The underwriters have informed us that they do not intend sales to discretionary accounts to exceed 5% of the total number of shares of common stock offered by them.
We intend to apply to list our common stock on the New York Stock Exchange under the trading symbol ENV.
We and all directors and officers and the holders of all of our outstanding stock and stock options have agreed that, without the prior written consent of the representatives on behalf of the underwriters, we and they will not, during the period ending 180 days after the date of this prospectus:
| offer, pledge, sell, contract to sell, sell any option or contract to purchase, purchase any option or contract to sell, grant any option, right or warrant to purchase, lend or otherwise transfer or dispose of, directly or indirectly, any shares of common stock or any securities convertible into or exercisable or exchangeable for shares of common stock; |
| file any registration statement with the Securities and Exchange Commission relating to the offering of any shares of common stock or any securities convertible into or exercisable or exchangeable for common stock; or |
| enter into any swap or other arrangement that transfers to another, in whole or in part, any of the economic consequences of ownership of the common stock; |
whether any such transaction described above is to be settled by delivery of common stock or such other securities, in cash or otherwise.
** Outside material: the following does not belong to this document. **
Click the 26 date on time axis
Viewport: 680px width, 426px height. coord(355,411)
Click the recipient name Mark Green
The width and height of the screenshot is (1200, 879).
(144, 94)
In addition, we and each such person agrees that, without the prior written consent of the representatives on behalf of the underwriters, it will not, during the period ending 180 days after the date of this prospectus, make any demand for, or exercise any right with respect to, the registration of any shares of common stock or any security convertible into or exercisable or exchangeable for common stock, other than in connection with this offering.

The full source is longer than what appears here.